_AIM OF THE TASK:_ Lay out the lines of the data below as a JSON list of strings, one string per line and with blank lines omitted, starting with the line containing "You are a GUI" and going on through the line containing "pyautogui.click(x=56, y=160)". Leave the pictures out of the answer.

_Page and screen pointing data:_
○ ○ ○ ○ ○

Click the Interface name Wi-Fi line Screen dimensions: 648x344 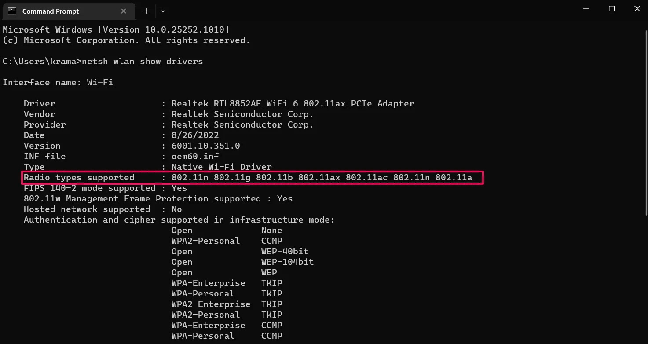pos(58,82)
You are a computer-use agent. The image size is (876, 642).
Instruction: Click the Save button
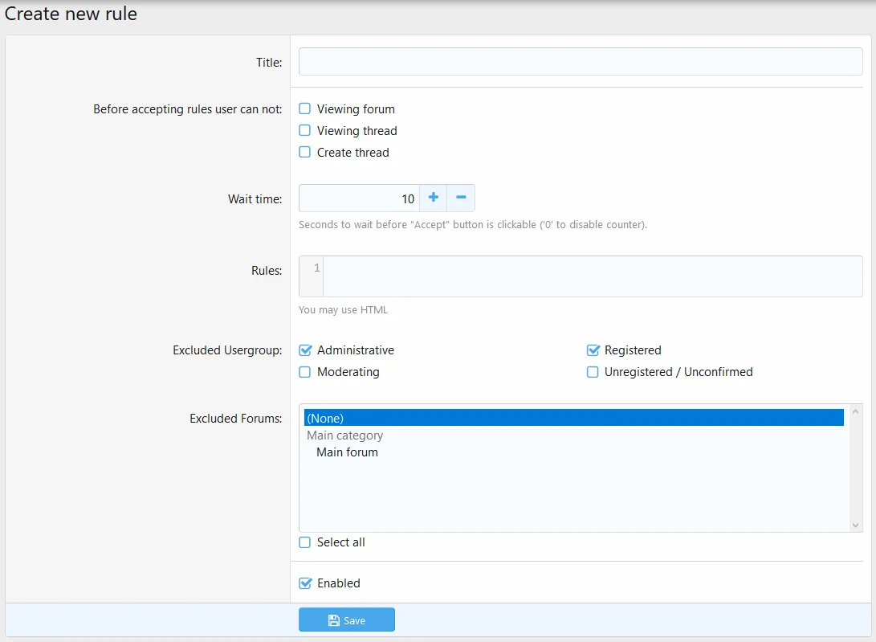(x=346, y=620)
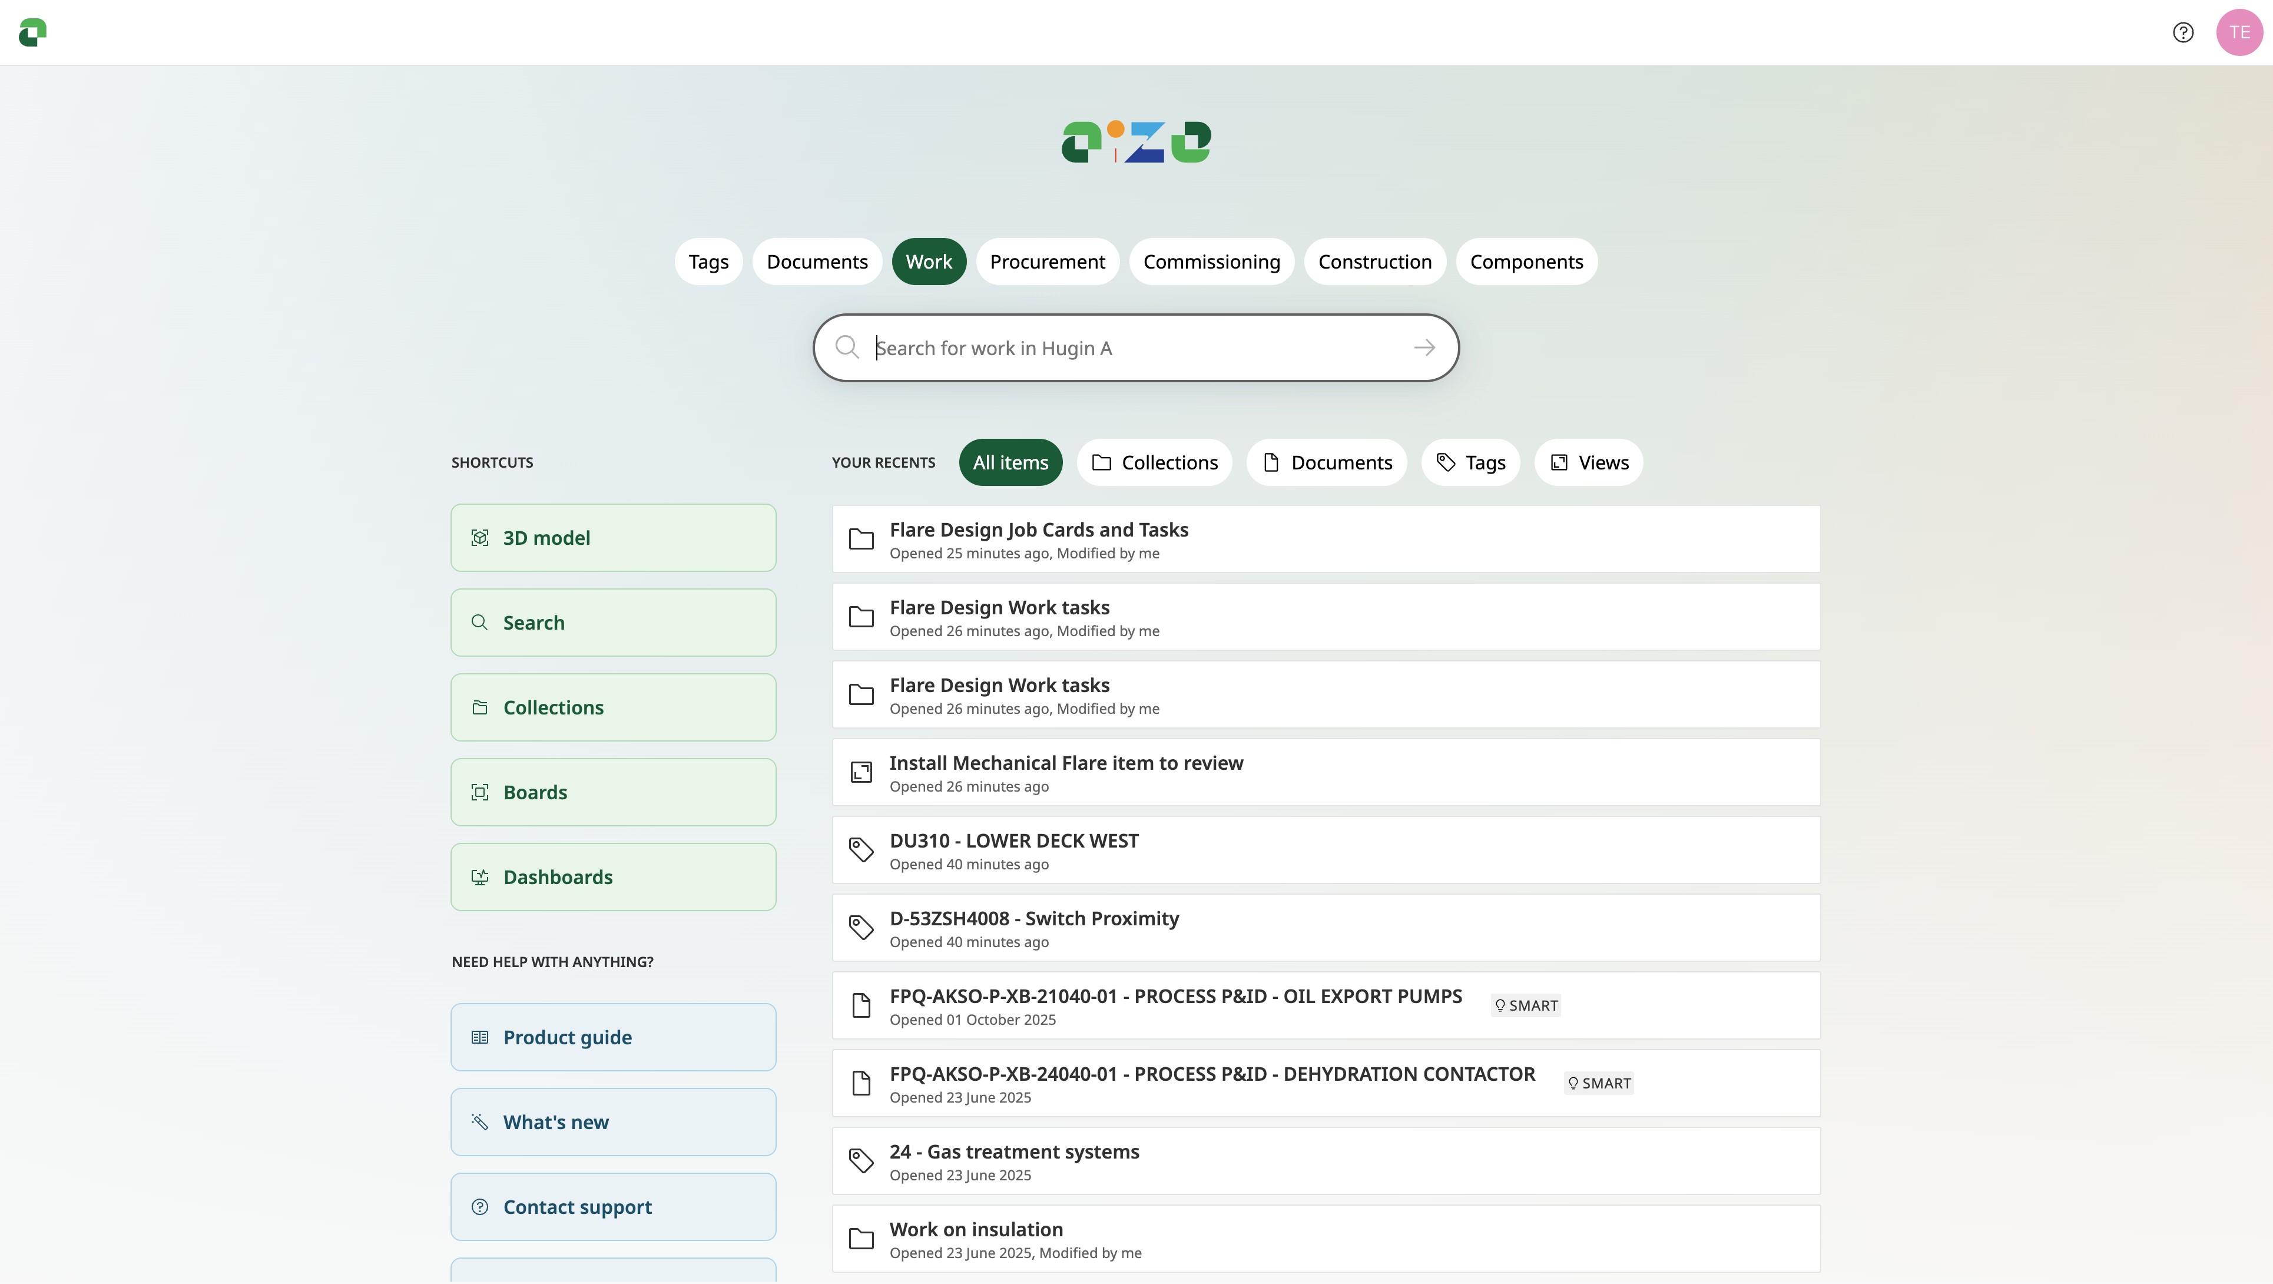Open the 3D model shortcut
The width and height of the screenshot is (2273, 1284).
pos(612,537)
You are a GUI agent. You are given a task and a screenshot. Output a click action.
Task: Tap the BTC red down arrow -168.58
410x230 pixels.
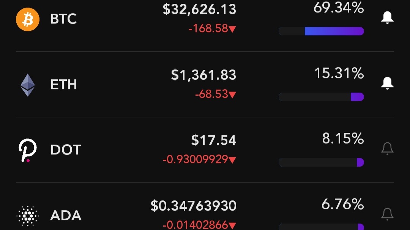(233, 29)
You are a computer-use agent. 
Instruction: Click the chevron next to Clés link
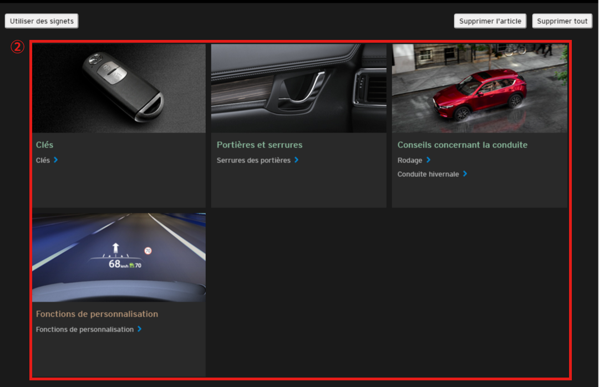pyautogui.click(x=56, y=160)
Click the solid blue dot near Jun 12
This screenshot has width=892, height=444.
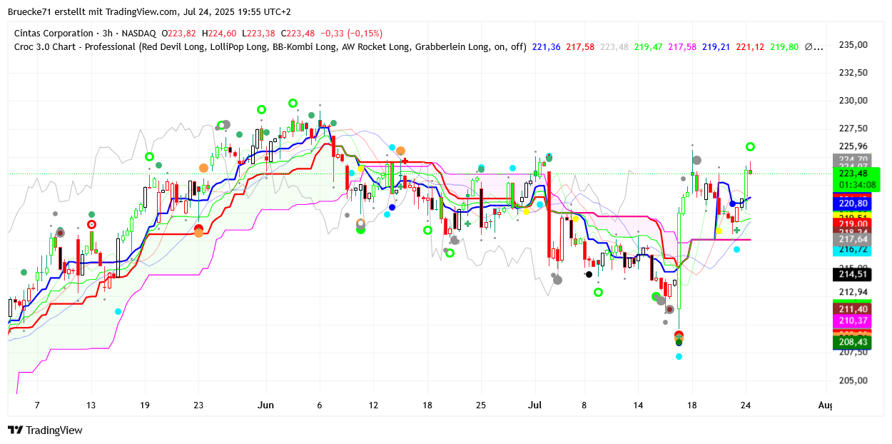pyautogui.click(x=392, y=207)
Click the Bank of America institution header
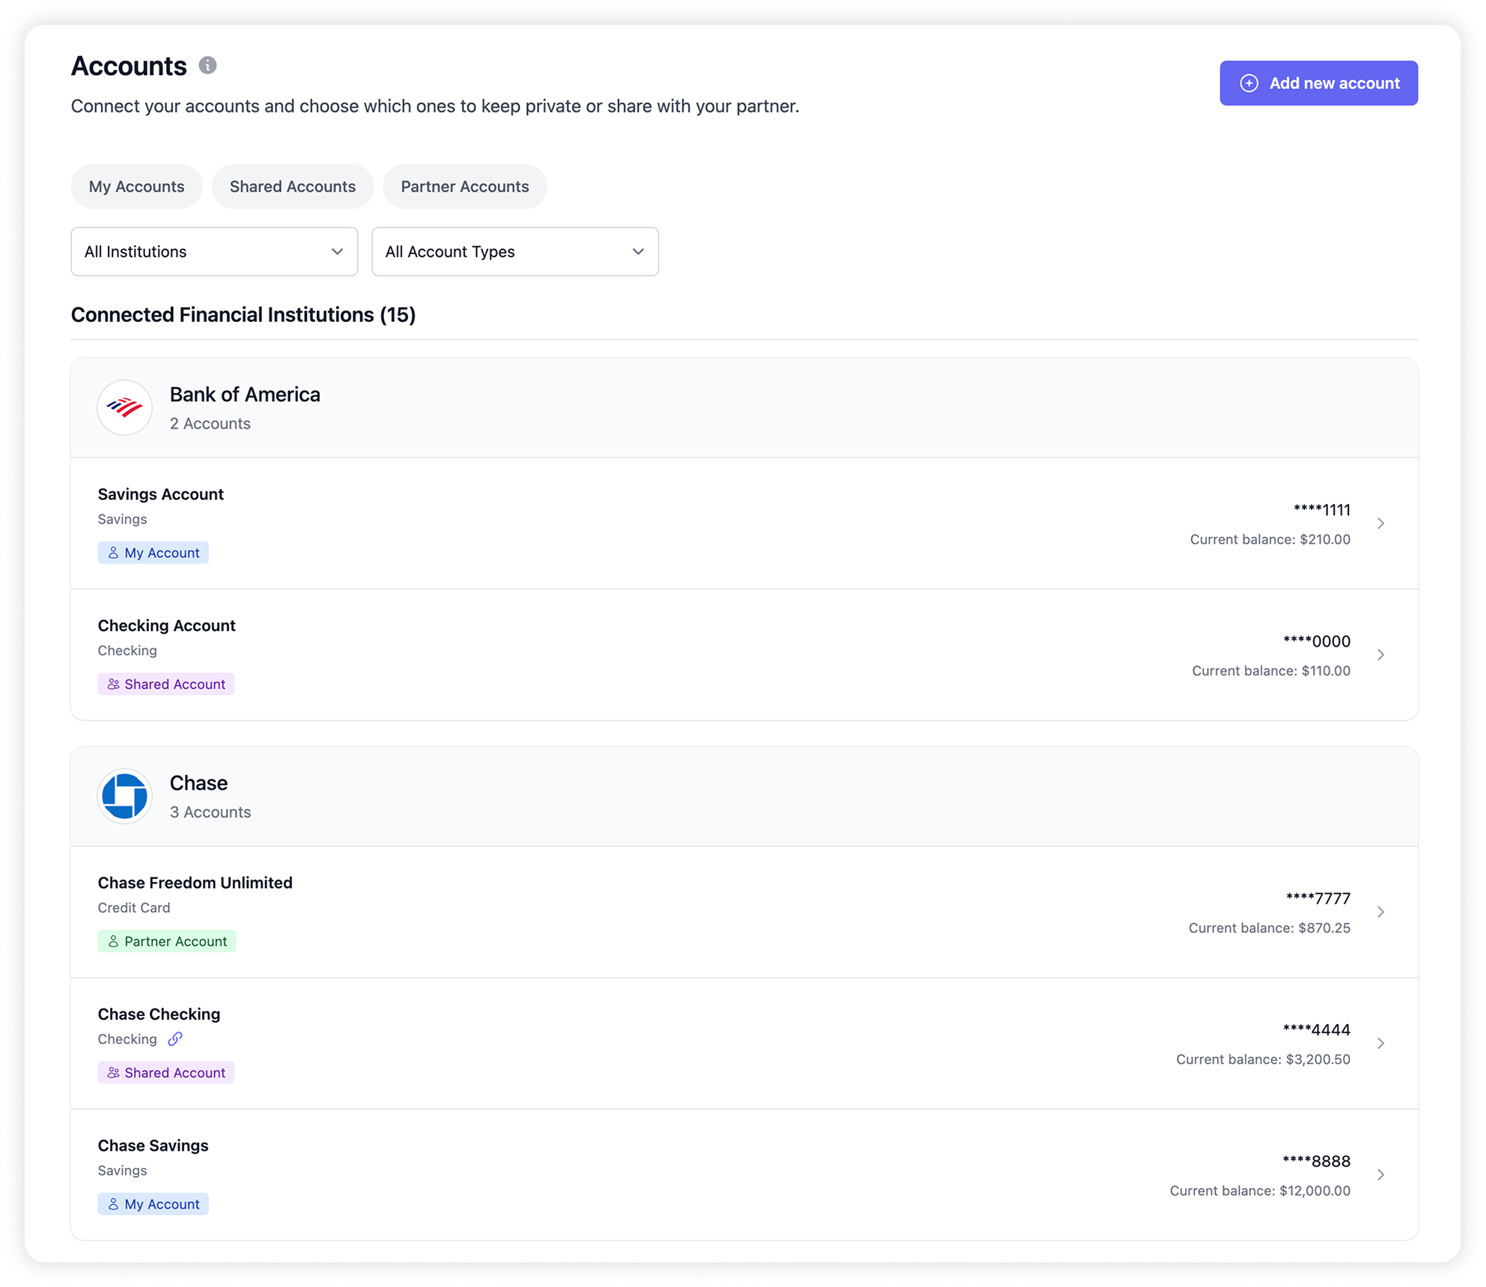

○ ○ ○ ○ ○

_SOLUTION TO THIS TASK:_
[
  "You are a GUI agent. You are given a task and a screenshot. Output a click action.",
  "Task: Tap the BTC red down arrow -168.58",
  "410x230 pixels.",
  "(233, 29)",
  "You are a computer-use agent. ",
  "Instruction: Click the chevron next to Clés link",
  "pyautogui.click(x=56, y=160)"
]